WHAT TO WORK ON ->
Copy the lines below exactly, starting at the line that contains "Click the pan camera arrows icon" and stopping after the last line, and include no other lines.

===== INPUT DATA

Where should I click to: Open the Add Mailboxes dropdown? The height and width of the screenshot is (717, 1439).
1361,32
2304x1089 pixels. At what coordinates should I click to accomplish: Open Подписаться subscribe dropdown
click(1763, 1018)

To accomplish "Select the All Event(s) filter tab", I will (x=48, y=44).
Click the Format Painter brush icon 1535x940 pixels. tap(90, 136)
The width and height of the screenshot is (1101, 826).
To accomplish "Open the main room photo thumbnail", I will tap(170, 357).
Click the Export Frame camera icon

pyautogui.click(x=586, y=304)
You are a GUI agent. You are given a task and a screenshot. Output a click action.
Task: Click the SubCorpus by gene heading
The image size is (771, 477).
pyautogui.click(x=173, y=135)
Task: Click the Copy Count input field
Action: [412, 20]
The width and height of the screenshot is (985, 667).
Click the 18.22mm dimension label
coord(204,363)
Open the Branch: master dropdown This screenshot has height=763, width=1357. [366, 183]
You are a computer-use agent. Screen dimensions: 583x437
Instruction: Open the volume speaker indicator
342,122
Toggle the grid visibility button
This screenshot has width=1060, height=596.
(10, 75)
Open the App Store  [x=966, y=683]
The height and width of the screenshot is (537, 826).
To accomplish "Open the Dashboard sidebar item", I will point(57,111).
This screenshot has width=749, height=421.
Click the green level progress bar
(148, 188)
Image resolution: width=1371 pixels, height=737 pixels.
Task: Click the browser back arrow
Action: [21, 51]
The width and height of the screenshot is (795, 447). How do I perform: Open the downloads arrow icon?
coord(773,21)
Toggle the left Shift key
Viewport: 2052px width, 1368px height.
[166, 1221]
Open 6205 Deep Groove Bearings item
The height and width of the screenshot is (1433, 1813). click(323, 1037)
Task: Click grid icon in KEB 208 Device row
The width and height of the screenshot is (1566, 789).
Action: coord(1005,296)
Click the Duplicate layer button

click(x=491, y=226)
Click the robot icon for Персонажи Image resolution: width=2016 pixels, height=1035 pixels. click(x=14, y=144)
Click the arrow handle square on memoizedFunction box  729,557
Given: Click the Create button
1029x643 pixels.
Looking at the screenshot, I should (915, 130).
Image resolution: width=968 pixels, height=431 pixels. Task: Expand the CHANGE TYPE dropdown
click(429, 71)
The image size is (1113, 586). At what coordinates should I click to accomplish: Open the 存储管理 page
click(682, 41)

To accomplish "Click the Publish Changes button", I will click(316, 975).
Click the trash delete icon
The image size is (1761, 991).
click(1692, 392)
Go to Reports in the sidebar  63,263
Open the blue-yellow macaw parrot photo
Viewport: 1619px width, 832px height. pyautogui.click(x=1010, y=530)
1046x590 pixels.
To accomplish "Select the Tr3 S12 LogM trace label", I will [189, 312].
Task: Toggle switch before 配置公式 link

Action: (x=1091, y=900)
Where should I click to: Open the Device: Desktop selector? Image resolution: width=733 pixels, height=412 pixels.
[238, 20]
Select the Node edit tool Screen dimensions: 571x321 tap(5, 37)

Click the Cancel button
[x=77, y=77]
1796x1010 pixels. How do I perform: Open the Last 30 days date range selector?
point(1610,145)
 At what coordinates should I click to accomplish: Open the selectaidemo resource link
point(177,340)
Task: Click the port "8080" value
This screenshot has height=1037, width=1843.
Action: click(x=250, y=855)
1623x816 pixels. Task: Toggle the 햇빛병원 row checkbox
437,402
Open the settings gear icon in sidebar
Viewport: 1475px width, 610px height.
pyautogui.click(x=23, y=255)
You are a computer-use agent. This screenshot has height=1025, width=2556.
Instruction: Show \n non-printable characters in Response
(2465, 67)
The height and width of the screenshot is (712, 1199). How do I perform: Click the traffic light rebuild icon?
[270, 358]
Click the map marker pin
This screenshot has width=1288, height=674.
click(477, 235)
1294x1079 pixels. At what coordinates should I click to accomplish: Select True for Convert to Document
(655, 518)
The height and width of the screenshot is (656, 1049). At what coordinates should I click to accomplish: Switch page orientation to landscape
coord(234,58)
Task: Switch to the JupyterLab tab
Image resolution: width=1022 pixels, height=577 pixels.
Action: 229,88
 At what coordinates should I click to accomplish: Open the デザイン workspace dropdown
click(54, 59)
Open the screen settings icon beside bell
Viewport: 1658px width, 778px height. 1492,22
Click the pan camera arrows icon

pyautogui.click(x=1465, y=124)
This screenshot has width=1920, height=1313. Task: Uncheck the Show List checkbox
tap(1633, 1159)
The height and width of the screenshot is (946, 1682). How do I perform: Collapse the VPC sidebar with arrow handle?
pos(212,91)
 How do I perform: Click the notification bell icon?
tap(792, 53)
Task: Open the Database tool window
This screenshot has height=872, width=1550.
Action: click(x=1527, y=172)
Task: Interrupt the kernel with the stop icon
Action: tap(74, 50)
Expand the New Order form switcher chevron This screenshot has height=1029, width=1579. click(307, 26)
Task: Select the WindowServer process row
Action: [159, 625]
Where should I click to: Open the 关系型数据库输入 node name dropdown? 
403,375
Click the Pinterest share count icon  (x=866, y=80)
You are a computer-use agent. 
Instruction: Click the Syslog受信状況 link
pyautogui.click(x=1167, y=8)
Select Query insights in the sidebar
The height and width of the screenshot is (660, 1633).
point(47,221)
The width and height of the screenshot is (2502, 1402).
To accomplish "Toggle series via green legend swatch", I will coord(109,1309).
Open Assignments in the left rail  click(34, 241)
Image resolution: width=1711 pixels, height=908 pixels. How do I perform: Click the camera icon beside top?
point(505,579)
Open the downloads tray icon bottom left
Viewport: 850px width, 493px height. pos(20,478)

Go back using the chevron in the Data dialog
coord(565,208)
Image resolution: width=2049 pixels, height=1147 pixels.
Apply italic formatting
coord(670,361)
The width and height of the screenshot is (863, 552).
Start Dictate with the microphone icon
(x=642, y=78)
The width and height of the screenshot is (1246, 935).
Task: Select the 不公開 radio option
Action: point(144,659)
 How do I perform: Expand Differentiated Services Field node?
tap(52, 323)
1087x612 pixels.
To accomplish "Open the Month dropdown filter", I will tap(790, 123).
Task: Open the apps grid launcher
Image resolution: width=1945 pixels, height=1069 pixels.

==========

TASK RESPONSE ->
Click the pan camera arrows icon

pyautogui.click(x=1465, y=124)
This screenshot has width=1920, height=1313. Task: Uncheck the Show List checkbox
tap(1633, 1159)
The height and width of the screenshot is (946, 1682). How do I perform: Collapse the VPC sidebar with arrow handle?
pos(212,91)
 How do I perform: Click the notification bell icon?
tap(792, 53)
Task: Open the Database tool window
This screenshot has height=872, width=1550.
Action: click(x=1527, y=172)
Task: Interrupt the kernel with the stop icon
Action: tap(74, 50)
Expand the New Order form switcher chevron This screenshot has height=1029, width=1579. click(307, 26)
Task: Select the WindowServer process row
Action: [159, 625]
Where should I click to: Open the 关系型数据库输入 node name dropdown? 
403,375
Click the Pinterest share count icon  (x=866, y=80)
You are a computer-use agent. 
Instruction: Click the Syslog受信状況 link
pyautogui.click(x=1167, y=8)
Select Query insights in the sidebar
The height and width of the screenshot is (660, 1633).
point(47,221)
The width and height of the screenshot is (2502, 1402).
To accomplish "Toggle series via green legend swatch", I will coord(109,1309).
Open Assignments in the left rail  click(34, 241)
Image resolution: width=1711 pixels, height=908 pixels. How do I perform: Click the camera icon beside top?
point(505,579)
Open the downloads tray icon bottom left
Viewport: 850px width, 493px height. pos(20,478)

Go back using the chevron in the Data dialog
coord(565,208)
Image resolution: width=2049 pixels, height=1147 pixels.
Apply italic formatting
coord(670,361)
The width and height of the screenshot is (863, 552).
Start Dictate with the microphone icon
(x=642, y=78)
The width and height of the screenshot is (1246, 935).
Task: Select the 不公開 radio option
Action: point(144,659)
 How do I perform: Expand Differentiated Services Field node?
tap(52, 323)
1087x612 pixels.
To accomplish "Open the Month dropdown filter", I will tap(790, 123).
Task: Open the apps grid launcher
Image resolution: width=1945 pixels, height=1069 pixels.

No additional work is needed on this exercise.